--- DATASET CONTENT ---

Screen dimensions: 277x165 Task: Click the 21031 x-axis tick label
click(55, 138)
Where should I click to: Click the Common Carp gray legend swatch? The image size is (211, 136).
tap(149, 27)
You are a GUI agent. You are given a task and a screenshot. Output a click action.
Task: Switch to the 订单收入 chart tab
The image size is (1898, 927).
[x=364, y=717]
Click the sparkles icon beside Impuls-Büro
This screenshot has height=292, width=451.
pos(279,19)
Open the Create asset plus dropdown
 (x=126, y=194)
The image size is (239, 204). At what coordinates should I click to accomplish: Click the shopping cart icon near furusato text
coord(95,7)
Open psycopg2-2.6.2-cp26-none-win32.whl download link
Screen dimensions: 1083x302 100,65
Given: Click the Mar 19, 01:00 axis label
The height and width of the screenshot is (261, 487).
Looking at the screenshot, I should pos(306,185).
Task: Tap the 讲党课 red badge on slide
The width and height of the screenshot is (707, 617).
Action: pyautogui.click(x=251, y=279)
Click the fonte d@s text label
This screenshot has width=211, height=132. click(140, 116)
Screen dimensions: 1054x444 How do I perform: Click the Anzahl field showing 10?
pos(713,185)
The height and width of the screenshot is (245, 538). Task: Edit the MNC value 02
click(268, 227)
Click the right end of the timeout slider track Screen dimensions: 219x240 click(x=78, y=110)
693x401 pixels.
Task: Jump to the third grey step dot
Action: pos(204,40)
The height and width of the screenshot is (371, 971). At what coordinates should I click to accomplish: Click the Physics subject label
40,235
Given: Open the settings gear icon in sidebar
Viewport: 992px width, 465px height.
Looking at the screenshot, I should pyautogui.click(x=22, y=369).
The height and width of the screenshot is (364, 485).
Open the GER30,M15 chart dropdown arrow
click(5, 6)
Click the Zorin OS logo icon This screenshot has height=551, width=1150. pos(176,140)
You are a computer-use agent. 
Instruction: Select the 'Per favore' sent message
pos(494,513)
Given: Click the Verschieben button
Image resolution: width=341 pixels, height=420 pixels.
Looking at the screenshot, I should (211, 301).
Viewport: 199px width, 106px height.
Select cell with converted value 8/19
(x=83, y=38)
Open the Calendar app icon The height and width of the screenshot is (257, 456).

---

WHAT IS REQUIRED
Retype the listing above, word for word, from its first line to the line containing "Click the sparkles icon beside Impuls-Büro", both ends included.

WRITTEN REPLY
Screen dimensions: 277x165 Task: Click the 21031 x-axis tick label
click(55, 138)
Where should I click to: Click the Common Carp gray legend swatch? The image size is (211, 136).
tap(149, 27)
You are a GUI agent. You are given a task and a screenshot. Output a click action.
Task: Switch to the 订单收入 chart tab
The image size is (1898, 927).
[x=364, y=717]
Click the sparkles icon beside Impuls-Büro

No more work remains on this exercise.